When the station re-imaged itself to adult contemporary on June 21, 1993, the positioning statement the station used was "Superstars of the 70s, 80s and 90s" (with the 'STZ' in the call letters forming an abbreviation for 'stars'). The station later switched to "The Best Variety of the 80s, 90s and Today." In 2001, the station began using the current positioning statement of "Today's Best Variety", returning to a hot AC direction. With KKDM becoming more of a factor since its 1999 debut, KSTZ has adjusted its playlist and adopted an adult top 40 format by adding a limited amount of adult-friendly rhythmic music with artists such Rihanna and The Black Eyed Peas in the mix.

==Popular contests==

===Pick Your Purse===
Each Fall since 2005, the station has given away designer purses with the "Pick Your Purse" contest. Listeners enter on the station's website, then listen for their name to be read on the air. Once it is read, the listener has 10 minutes to call the station to claim the prize. The winner is allowed to pick from a selection of purses available on the station's website.

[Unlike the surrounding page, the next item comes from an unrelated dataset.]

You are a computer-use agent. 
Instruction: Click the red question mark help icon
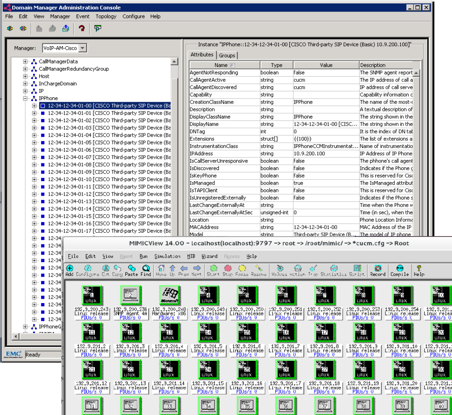click(x=82, y=29)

===Secret Sounds of Summer===
Listeners compete to guess the identity of a specific sound aired on the station. Correct guesses are awarded a cash prize and generally qualify for an opportunity to win a car.

===Christmas Wish===
One of the station's longest running promotions, listeners write in asking for whatever they would want for holidays. Selected winners are called by station personalities and awarded prizes.

====Brenda Schmitz Christmas Wish====
In 2013, a Christmas Wish was received by the station from Brenda Schmitz. Brenda wrote the Christmas Wish in August 2011, one month before she died from ovarian cancer at the age of 46. She asked her friend to send her wish to the radio station once her husband, David, had found a new partner to help take care of their four sons. The wish went viral around the world and was picked up by many news outlets including CNN, Yahoo!, The Huffington Post, and Mashable, among others. The wish was for David and his new wife to take their sons to Disney World in Florida as well as other gifts for the family.